Работа меня немного согревает. Укладываюсь на левый бок, чтобы не видеть Харламова. Под бедром тоже немножко раскапываю — так удобнее лежать. Теперь хорошо. Лишь бы только наши дальнобойки не открыли огня по немецкой передовой. И покурить бы… Хоть три затяжки, Табак я забыл у Ширяева в блиндаже. Только спички тарахтят в кармане.

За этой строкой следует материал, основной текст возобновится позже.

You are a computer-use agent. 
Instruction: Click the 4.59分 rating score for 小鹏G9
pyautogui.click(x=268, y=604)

Меня клонит ко сну. Снег подо мной тает. Серая пыль превращается в грязь. Колени промокли. И голова мерзнет. Я снимаю с Харламова шапку и накрываю лицо ему носовым платком. Чищу пистолет. Это — чтоб не заснуть. В нем оказывается всего четыре патрона. Запасной обоймы тоже нет.
Который сейчас может быть час? Вероятно, уже больше двенадцати. А темнеет только в шесть. Еще шесть часов лежать. Шесть часов — целая вечность.

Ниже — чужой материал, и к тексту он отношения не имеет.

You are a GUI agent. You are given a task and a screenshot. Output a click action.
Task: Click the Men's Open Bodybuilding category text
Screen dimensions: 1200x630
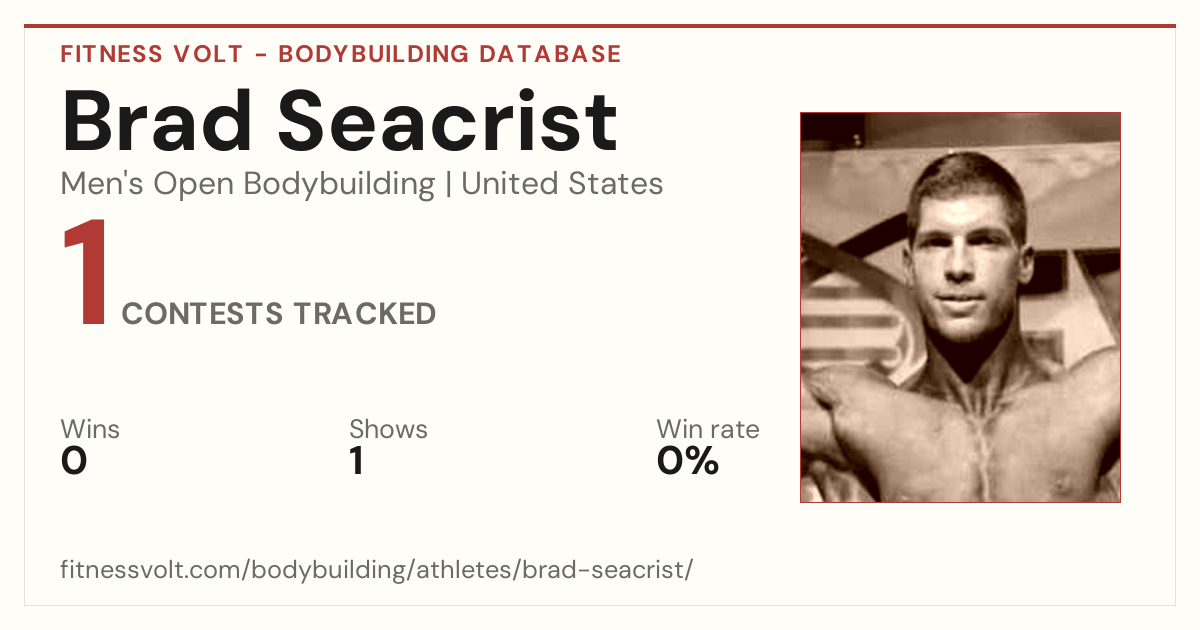coord(248,184)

Я опускаю наушники и закрываю глаза. Будь что будет.
Сон не идет. Мне все время кажется, что Харламов за моей спиной шевелится. Я вспоминаю, что надо у него забрать документы. Это не так легко, они у него в заднем брючном кармане. Я помню, что он вынимал кандидатскую карточку, когда платил членские взносы, из заднего кармана. Я вожусь долго. Харламов стал тяжелым, точно прирос к земле. Но все-таки достаю. В маленькую клееночку аккуратно завернуты и зашпилены английской булавкой кандидатская карточка, два письма, какая-то почти совсем истлевшая справка с расплывшимися чернилами и несколько фотографий. Фотографии завернуты отдельно.
Я никогда не думал, что Харламов такой аккуратный. У меня в штабе он всегда все терял и забывал.
Я рассматриваю карточки. На одной Харламов с какой-то женщиной. У нее длинные вьющиеся волосы и широко расставленные глаза. Должно быть, жена. На руках ребенок, такие же черные большие глаза, как у отца. На другой — та же женщина, только одна и в берете. На третьей — компания на берегу реки. Смеются. Один парень с гитарой. Харламов в трусах, лежит на животе. Вдали поле и стога сена. На обороте написано: «Черкизово, июнь 1939 г. Вторая слева Мура».